1. Helm chart + kube-prometheus-stack (zero-config)
If your Grafana is deployed by kube-prometheus-stack or the upstream grafana/grafana chart, its dashboard-sidecar watches for ConfigMaps labelled grafana_dashboard: "1" by default. Just enable the flag:
helm upgrade --install bloodraven bloodraven/bloodraven \
--namespace bloodraven --create-namespace \
--set grafanaDashboards.enabled=true
The chart renders one ConfigMap per dashboard, the sidecar picks them up within ~30s, and the dashboards appear in a "Bloodraven" folder in Grafana. No restart, no re-login.
Common tweaks in values.yaml:
grafanaDashboards:
enabled: true
# Sidecar is often scoped to the monitoring namespace
namespace: monitoring
# Change folder name
folder: MySQL / Bloodraven
# If your sidecar watches a non-default label
label: grafana_dashboard
labelValue: "1"
2. Grafana file-based provisioning
If you provision Grafana from disk, copy the JSON files into your provisioning directory and point a provider at them:
# One-time copy (re-run on upgrade to get dashboard updates)

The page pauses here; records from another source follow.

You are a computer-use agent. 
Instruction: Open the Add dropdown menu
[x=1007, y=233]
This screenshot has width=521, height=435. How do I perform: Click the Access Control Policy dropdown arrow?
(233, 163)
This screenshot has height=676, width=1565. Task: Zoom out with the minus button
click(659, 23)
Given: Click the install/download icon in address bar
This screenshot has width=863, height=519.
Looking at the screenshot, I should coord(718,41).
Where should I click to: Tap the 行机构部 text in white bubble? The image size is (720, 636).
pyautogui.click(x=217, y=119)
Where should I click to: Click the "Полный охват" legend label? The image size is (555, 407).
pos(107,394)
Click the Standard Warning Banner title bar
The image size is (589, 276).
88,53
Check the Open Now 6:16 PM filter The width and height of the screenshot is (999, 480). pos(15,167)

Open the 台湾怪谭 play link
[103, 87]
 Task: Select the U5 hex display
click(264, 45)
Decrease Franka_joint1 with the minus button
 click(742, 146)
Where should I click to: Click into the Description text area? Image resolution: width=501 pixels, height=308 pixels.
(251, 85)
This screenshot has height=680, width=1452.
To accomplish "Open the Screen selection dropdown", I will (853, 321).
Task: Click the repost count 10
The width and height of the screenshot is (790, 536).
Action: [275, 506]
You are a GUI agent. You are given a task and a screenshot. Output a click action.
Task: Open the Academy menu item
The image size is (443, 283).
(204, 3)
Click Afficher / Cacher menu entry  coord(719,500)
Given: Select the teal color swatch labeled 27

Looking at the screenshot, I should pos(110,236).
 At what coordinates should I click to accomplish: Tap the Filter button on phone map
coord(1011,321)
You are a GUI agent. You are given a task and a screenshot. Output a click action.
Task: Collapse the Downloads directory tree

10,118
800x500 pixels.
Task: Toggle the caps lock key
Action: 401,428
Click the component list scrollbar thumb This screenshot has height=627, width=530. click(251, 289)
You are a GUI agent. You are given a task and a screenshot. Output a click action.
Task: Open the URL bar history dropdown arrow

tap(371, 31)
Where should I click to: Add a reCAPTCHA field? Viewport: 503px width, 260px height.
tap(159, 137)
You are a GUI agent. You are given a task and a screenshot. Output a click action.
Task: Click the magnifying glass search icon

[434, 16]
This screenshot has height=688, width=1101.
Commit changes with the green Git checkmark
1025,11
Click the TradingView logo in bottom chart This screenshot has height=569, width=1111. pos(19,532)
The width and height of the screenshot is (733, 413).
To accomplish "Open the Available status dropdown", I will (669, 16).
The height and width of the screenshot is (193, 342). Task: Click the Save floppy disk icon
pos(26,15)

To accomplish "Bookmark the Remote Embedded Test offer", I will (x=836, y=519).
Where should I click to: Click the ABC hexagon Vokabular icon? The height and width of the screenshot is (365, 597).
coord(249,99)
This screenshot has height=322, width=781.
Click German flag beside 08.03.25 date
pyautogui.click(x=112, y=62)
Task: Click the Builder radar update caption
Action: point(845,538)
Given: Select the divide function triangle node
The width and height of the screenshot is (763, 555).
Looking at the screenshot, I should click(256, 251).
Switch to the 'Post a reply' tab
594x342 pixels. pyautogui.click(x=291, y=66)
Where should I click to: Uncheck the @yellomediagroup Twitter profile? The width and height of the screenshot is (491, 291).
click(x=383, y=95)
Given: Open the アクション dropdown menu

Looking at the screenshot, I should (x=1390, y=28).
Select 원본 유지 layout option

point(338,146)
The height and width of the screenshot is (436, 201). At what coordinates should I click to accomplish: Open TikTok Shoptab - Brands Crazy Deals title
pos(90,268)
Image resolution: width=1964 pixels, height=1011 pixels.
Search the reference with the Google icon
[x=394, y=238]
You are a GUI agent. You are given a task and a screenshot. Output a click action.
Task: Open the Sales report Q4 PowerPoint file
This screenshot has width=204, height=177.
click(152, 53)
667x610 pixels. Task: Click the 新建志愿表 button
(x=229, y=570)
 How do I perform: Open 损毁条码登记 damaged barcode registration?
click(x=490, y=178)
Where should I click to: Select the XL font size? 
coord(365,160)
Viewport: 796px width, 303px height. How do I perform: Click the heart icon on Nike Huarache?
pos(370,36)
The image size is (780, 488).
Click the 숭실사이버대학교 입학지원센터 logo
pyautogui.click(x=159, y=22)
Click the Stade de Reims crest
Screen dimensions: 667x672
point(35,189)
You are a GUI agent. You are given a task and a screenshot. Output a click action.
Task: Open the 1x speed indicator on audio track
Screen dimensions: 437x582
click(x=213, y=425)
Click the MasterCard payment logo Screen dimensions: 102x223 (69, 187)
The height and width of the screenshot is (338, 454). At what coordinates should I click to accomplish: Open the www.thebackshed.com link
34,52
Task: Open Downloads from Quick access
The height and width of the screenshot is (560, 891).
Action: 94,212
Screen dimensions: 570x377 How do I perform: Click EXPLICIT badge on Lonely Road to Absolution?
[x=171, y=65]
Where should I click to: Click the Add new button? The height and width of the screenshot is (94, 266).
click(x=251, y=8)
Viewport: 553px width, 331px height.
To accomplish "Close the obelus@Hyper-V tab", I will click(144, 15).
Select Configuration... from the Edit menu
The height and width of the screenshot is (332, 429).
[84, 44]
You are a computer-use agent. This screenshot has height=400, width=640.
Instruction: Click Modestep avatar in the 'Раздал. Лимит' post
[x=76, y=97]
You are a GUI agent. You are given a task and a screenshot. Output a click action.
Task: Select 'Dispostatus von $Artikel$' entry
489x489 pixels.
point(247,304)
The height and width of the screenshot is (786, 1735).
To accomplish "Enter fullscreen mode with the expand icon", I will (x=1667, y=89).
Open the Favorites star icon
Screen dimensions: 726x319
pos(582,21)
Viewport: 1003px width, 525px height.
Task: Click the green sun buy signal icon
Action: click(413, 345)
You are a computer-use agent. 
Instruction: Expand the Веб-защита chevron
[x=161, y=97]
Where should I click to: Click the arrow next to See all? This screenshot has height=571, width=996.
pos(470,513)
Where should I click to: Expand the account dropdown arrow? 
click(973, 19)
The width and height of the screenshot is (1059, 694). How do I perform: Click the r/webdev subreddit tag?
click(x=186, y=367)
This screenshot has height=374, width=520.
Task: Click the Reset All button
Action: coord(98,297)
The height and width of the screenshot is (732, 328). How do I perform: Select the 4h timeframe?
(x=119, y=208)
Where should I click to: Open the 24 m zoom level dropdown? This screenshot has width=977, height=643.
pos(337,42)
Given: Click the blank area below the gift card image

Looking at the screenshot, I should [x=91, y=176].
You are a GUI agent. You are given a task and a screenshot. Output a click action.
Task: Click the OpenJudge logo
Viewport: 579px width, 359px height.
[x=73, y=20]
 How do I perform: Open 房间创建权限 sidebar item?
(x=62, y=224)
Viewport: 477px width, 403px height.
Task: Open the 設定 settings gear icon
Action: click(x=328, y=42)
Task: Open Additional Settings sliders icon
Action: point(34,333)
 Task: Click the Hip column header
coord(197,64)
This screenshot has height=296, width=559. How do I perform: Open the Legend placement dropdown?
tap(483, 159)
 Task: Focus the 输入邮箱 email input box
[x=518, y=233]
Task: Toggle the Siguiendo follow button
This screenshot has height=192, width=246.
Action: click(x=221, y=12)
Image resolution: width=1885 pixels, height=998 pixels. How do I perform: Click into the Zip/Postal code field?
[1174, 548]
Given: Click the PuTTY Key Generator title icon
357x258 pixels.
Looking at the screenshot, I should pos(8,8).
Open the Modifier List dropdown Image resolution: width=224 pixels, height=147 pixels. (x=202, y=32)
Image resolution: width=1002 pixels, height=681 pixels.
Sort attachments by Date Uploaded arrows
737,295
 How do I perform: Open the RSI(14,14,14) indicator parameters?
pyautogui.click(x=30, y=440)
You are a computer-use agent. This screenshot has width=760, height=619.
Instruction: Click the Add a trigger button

kubectl -n monitoring cp -c grafana \
bloodraven/charts/bloodraven/dashboards \
grafana-pod:/var/lib/grafana/dashboards/bloodraven
# /etc/grafana/provisioning/dashboards/bloodraven.yaml
apiVersion: 1
providers:
- name: bloodraven
folder: Bloodraven
type: file
disableDeletion: false
updateIntervalSeconds: 30
allowUiUpdates: true
options:
path: /var/lib/grafana/dashboards/bloodraven
3. Manual UI import
For one-off installs:
- In Grafana, click Dashboards → New → Import.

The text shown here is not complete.